Force on a point charge due to a rod

Hvae a look at the diagram
Caluclate the force on the point charge q, due to a uniformly charged rod of length L a distance x from the point charge q. Discuss the limit when L approaches infinity with lambda = Q/L fixed.

$$Q = \lambda L$$
$$dQ = \lambda dL$$

Force of dQ on the point charge q is given by
$$dF = \frac{1}{4 \pi \epsilon_{0}} \frac{qdQ}{(L+x-s)^2}$$
no Y components since the rod is thin. SO this force is the total force in the horizontal direction only.

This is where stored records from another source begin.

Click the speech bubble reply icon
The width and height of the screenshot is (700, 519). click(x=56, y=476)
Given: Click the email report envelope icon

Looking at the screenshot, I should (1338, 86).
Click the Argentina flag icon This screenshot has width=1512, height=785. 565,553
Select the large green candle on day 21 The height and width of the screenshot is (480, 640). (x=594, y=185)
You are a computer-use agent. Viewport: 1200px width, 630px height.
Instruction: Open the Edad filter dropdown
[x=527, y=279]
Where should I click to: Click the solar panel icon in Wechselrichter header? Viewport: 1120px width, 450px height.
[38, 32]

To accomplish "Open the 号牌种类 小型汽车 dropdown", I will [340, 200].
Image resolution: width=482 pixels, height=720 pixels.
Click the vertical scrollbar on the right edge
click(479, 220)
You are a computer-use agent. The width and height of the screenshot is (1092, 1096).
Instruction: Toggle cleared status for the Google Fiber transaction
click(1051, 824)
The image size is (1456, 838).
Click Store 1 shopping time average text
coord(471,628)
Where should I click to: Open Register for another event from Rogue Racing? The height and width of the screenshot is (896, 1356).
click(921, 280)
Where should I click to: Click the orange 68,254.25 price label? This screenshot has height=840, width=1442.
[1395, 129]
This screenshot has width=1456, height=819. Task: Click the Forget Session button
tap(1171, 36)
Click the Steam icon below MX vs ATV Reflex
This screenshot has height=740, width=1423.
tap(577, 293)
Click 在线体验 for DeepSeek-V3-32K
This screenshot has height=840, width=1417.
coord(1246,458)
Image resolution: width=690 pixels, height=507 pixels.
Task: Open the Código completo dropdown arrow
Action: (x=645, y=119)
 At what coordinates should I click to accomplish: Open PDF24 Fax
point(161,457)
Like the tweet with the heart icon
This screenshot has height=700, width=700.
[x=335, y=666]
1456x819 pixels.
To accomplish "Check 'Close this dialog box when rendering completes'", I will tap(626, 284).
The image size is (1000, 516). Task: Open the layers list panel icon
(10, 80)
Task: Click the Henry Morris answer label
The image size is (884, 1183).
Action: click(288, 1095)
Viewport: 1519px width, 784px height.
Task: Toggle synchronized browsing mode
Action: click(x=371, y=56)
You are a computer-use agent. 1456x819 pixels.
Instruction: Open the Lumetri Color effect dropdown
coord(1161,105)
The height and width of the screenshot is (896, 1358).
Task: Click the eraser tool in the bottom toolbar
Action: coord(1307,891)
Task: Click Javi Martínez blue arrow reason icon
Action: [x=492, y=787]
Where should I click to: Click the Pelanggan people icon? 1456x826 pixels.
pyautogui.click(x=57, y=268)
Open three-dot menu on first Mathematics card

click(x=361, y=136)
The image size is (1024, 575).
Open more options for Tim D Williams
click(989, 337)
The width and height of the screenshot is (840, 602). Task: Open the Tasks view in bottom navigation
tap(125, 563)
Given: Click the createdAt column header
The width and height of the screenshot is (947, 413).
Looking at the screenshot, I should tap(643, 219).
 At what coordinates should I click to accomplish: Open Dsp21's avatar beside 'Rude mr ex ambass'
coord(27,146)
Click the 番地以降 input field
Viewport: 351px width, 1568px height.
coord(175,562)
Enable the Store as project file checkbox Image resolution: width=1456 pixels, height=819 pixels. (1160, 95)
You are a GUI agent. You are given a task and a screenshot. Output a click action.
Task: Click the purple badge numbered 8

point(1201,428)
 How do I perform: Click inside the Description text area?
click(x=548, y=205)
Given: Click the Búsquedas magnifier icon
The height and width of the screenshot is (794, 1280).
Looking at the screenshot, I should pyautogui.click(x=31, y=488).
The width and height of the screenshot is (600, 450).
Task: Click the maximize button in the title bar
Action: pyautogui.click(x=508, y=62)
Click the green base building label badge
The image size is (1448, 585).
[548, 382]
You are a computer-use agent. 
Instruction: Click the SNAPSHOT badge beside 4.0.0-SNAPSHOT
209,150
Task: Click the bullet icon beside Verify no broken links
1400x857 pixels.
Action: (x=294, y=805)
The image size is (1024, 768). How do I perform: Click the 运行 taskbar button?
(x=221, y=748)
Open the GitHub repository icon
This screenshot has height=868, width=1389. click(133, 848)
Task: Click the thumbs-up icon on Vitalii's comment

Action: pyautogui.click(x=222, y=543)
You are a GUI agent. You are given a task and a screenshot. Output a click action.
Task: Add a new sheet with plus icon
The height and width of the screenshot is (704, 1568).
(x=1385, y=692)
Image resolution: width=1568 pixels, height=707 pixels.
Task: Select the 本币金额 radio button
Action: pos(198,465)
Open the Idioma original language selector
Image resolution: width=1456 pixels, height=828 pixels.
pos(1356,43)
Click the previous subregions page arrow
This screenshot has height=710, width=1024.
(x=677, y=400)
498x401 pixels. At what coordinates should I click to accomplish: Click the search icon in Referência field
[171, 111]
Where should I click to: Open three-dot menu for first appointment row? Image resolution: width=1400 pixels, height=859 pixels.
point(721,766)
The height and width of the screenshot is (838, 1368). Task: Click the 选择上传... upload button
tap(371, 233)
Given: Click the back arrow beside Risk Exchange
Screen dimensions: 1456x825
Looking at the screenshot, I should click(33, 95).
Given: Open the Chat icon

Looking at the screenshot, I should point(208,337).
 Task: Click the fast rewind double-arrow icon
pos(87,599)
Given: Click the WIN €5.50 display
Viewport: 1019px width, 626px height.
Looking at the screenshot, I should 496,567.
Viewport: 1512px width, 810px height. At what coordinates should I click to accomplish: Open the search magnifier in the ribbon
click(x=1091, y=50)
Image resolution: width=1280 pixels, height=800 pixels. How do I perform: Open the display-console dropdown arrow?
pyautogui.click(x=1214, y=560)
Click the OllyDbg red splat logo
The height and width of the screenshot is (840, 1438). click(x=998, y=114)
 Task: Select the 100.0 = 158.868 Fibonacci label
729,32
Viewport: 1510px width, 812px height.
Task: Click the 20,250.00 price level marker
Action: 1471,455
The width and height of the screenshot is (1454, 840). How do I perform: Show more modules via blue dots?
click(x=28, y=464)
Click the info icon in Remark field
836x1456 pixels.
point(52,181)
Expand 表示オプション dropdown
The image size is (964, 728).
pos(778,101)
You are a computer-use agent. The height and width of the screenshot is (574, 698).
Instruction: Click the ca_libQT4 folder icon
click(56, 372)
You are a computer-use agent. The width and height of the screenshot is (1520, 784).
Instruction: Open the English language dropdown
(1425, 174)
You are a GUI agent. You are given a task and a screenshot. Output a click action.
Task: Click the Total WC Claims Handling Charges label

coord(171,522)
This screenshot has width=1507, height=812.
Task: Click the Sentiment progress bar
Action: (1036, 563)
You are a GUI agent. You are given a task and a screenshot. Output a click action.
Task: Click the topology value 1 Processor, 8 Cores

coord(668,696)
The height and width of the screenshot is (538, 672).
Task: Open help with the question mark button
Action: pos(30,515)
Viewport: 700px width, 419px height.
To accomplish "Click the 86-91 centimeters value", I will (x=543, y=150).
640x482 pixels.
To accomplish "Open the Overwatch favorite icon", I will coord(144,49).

$$F = \int dF = \int_{s=0}^{s=L} \frac{1}{4 \pi \epsilon_{0}} \frac{q \lambda ds}{(L+x-s)^2}$$

$$F = \frac{q \lambda L}{4 \pi \epsilon_{0}} \frac{1}{x(L+x)}$$

$$F = \frac{Qq}{4 \pi \epsilon_{0} x(L+x)}$$

now for the limit where L -> infinity

i used L'Hopital's Rule and got the answer to be zero. But i find it hard to believe that that is the case. I Would think that this has something to di wth the limtis of integration being s=0 to s=infinity

im not sure however... do help

 The mistake is pretty simple: you forgot that $Q = \lambda L$ when you took the limit.
 ok since lambda is fixed it turns into $$\frac{q \lambda}{4 \pi \epsilon_{0} x}$$ now how do i interpret this? This is certainly not similar to the force due to any object on a point charge... or is it ??

Force on a point charge due to a rod

could someone guide me to the end of the problem?

i found out htat with the inifnite length the force doesnt dpeend on the length of the rod. It only depends on the distance from the rod. This resembles the electric force due to an half of an infinite cylinder on a point charge q. Is this much of an explanation enough ???